Step 1: Dice and slice all of your veggies to your liking. I recommend thinly slicing the potatoes.

Step 2: Preheat your oven to 375F/190C and your skillet on medium. Generously pour the olive oil into your pan, then add your potatoes. Cook for a couple of minutes before adding the rest of your veggies.

Step 3: Add the other veggies, garlic, and salt and pepper everything to taste. Cook until everything is tender, then turn off the heat. Shred some cheddar on top of your cooked veggies, I always add more after I add the eggs (I like it cheesy). [Note: If you do not have an oven safe skillet you will need to pull out a baking dish to finish the recipe. Just transfer all of the veggies to the greased dish and continue]

Step 4: Scramble all six eggs in a separate bowl and pour them over the veggies. Try to cover as much of the veggies as you can. You may need to pick up the skillet or baking dish and tilt it to get everything covered. Add more cheese if you'd like, and you're now ready to transfer the frittata to the oven. Cook for 10 minutes, or until the eggs are completely cooked.

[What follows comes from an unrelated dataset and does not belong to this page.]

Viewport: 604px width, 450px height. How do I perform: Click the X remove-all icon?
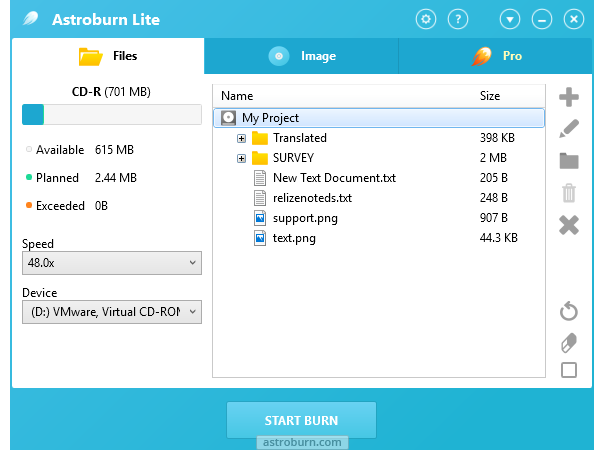coord(569,225)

Once you've removed the frittata from the oven there are two courses of action you can take. Purest say that a frittata is better served cold, but I like my still piping hot. It's up to you how you eat the dish and what you serve it with. I say that this recipe serves four, but if you're like Ryan and I you'll probably eat the whole thing by yourselves. It's a little addictive. Thanks for reading, I hope you'll stop by Secondhand Sundays and visit sometime soon. big kiss, bekuh

My goodness, doesn't that look just divine? Huge thanks to Bekuh for wrapping up my week of guest posts and for going out with a bang. That frittata seriously looks amazing. I think it might just be my Sunday morning meal! 

See all of you tomorrow!


  1. Wow this looks so good! Bekuh always has some of the best recipes!

  2. YUM. bekuh comes up with the best stuff!

  3. Yummmy! This looks so good!



  4. oh my gosh! of course bekuh would make something that looks so amazing i want to eat it through my computer! YUM!